- [What to work on] Pictures stay out, but every line of the data is copied exactly.

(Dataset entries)

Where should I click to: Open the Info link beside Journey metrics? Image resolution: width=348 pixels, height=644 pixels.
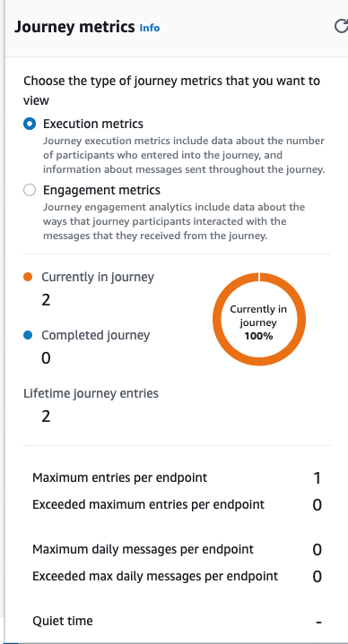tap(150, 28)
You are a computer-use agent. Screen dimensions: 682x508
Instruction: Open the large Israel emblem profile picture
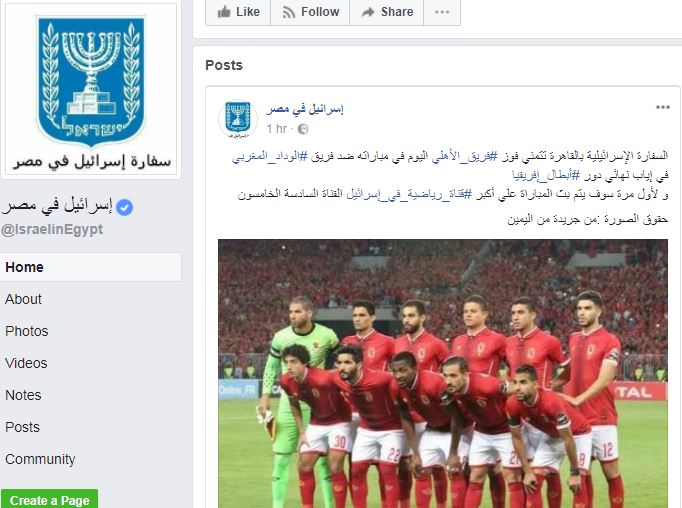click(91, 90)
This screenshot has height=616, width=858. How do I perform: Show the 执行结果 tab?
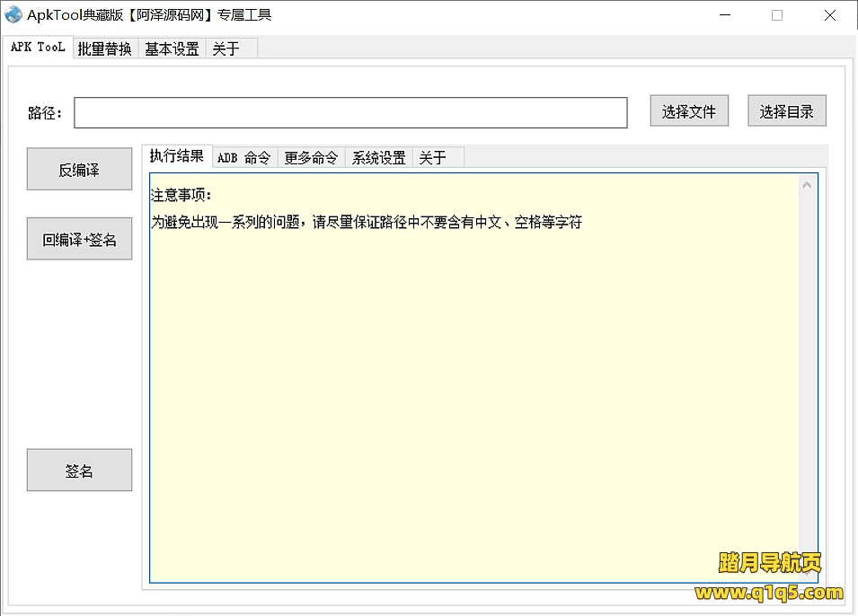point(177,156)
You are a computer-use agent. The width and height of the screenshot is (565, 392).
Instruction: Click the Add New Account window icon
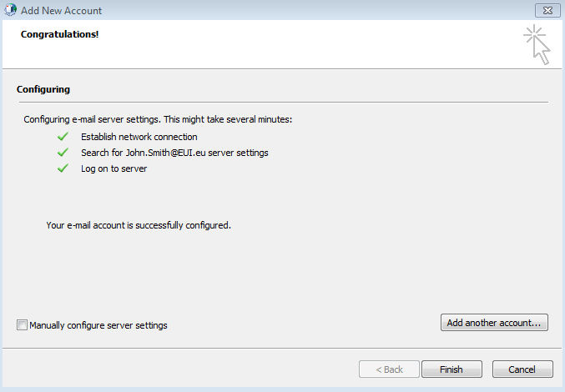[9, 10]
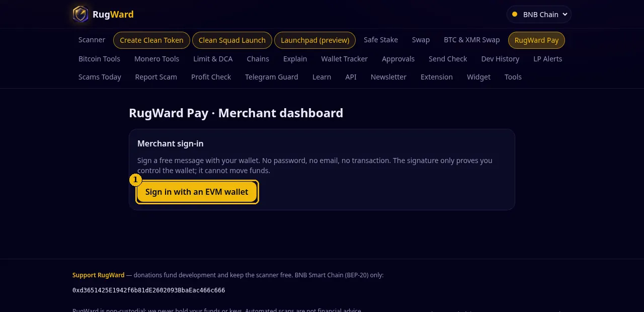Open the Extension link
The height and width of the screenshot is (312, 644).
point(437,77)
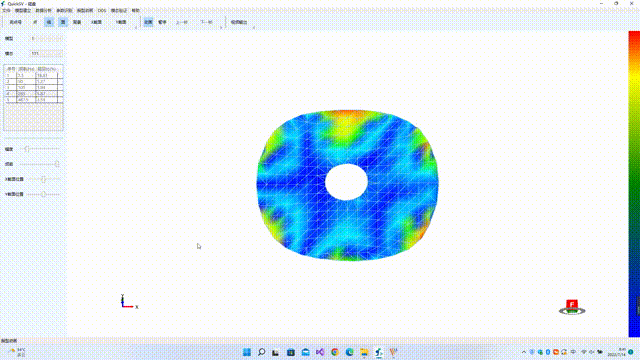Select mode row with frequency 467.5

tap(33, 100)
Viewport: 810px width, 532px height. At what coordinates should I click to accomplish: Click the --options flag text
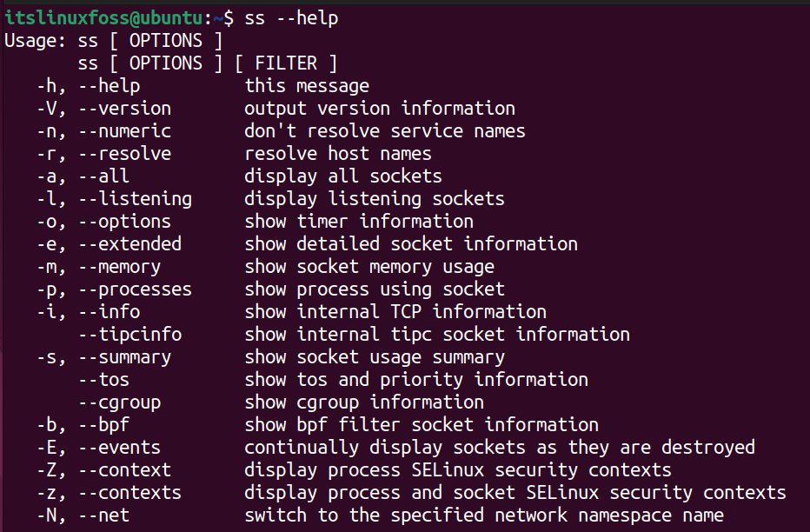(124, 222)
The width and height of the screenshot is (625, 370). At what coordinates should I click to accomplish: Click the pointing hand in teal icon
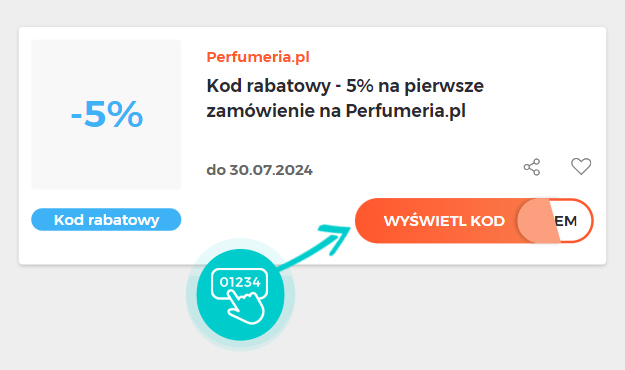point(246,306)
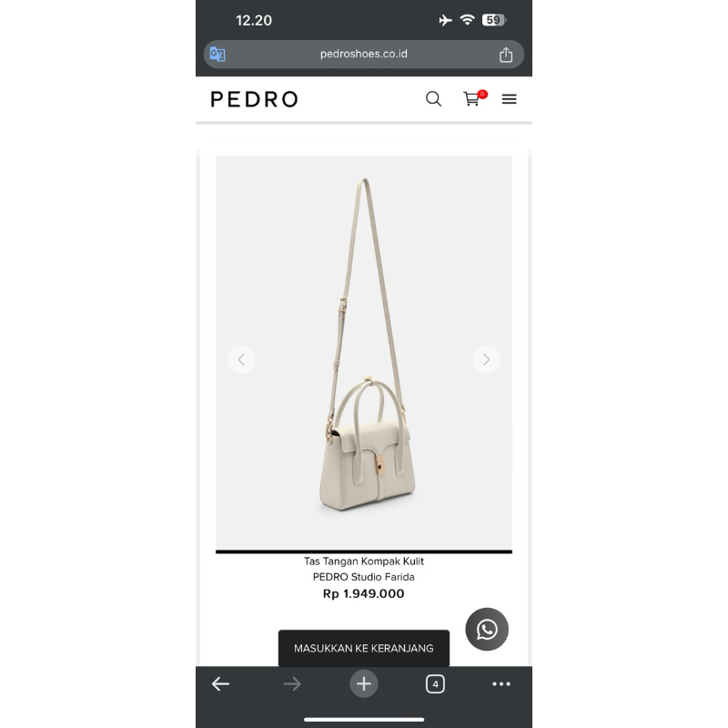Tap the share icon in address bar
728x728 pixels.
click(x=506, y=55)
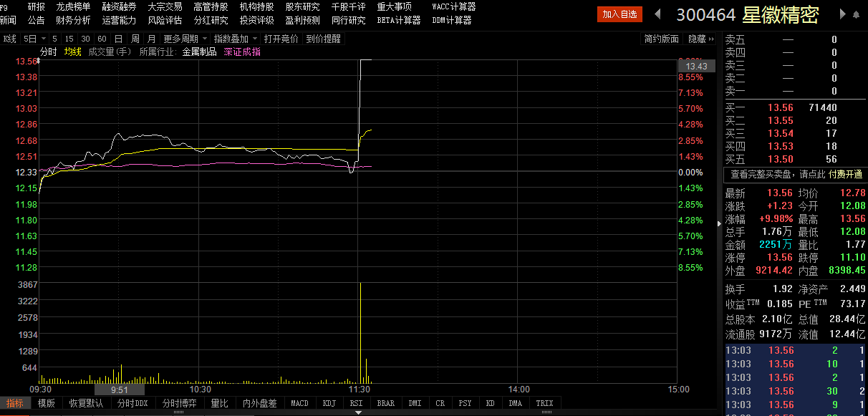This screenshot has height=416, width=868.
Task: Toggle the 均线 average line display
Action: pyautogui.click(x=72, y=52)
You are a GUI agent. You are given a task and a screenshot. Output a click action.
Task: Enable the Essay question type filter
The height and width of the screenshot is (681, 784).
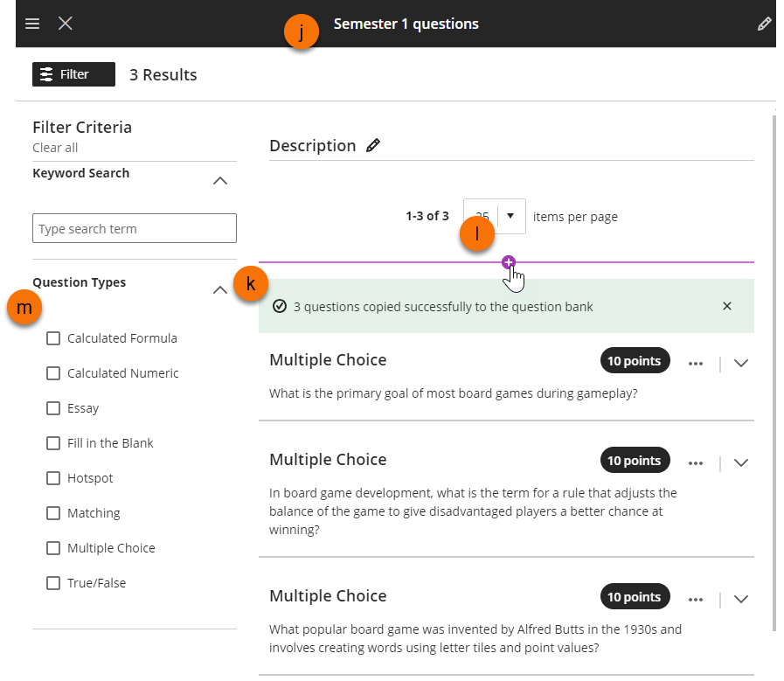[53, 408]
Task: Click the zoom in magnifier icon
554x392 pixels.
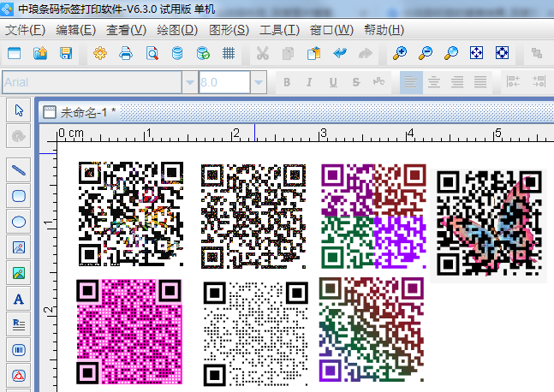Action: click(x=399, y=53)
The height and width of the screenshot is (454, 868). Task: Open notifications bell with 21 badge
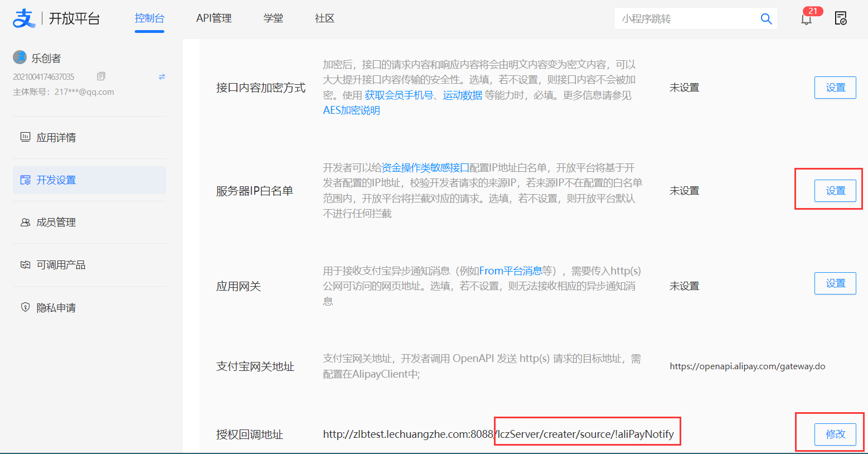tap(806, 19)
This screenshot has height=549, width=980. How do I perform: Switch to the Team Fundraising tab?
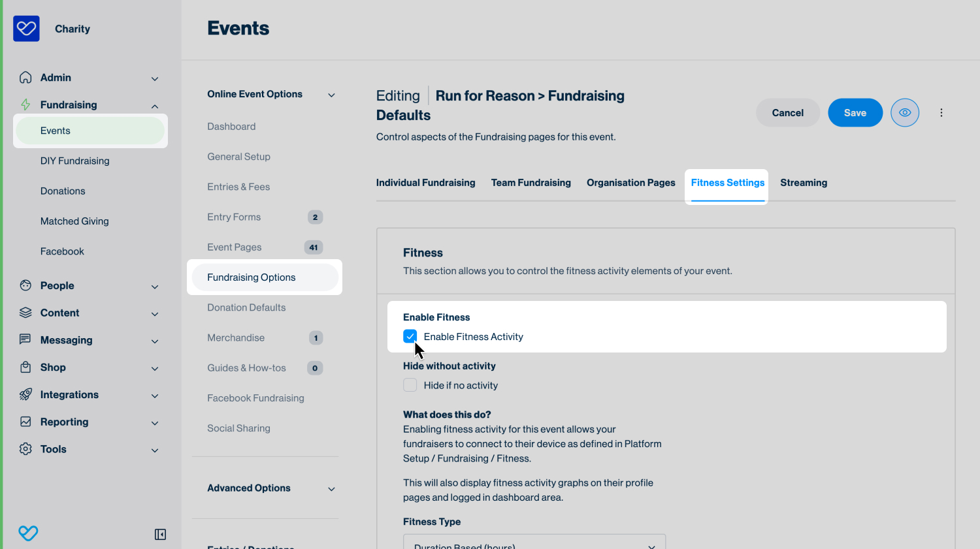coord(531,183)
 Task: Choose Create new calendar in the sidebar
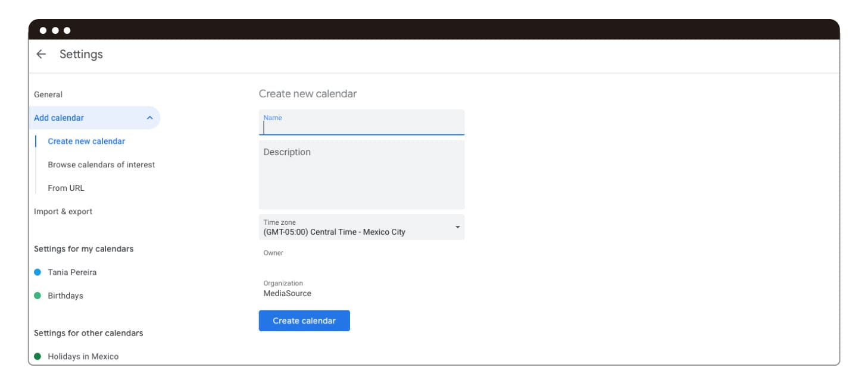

- [Solved exercise]
Where should I click to: Open the Info link beside Journey metrics? Image resolution: width=348 pixels, height=644 pixels.
tap(150, 28)
You are a computer-use agent. Screen dimensions: 682x508
Instruction: Open the large Israel emblem profile picture
click(91, 90)
This screenshot has height=616, width=858. How do I perform: Show the 执行结果 tab?
point(177,156)
You are a computer-use agent. The width and height of the screenshot is (565, 392).
Instruction: Click the Add New Account window icon
[9, 10]
Open the Extension link
The height and width of the screenshot is (312, 644).
point(437,77)
Select mode row with frequency 467.5

tap(33, 100)
Viewport: 810px width, 532px height. At what coordinates should I click to accomplish: Click the --options flag text
(124, 222)
The width and height of the screenshot is (625, 370). At what coordinates should I click to accomplish: Click the pointing hand in teal icon
point(246,306)
Tap the share icon in address bar
728x728 pixels.
click(x=506, y=55)
This screenshot has height=416, width=868.
Task: Toggle the 均线 average line display
Action: pyautogui.click(x=72, y=52)
You are a GUI agent. You are given a task and a screenshot. Output a click action.
Task: Enable the Essay question type filter
The height and width of the screenshot is (681, 784).
[53, 408]
Task: Click the zoom in magnifier icon
554x392 pixels.
Action: click(x=399, y=53)
The height and width of the screenshot is (454, 868). Task: Open notifications bell with 21 badge
tap(806, 19)
This screenshot has height=549, width=980. How do I perform: Switch to the Team Fundraising tab?
coord(531,183)
 Task: Choose Create new calendar in the sidebar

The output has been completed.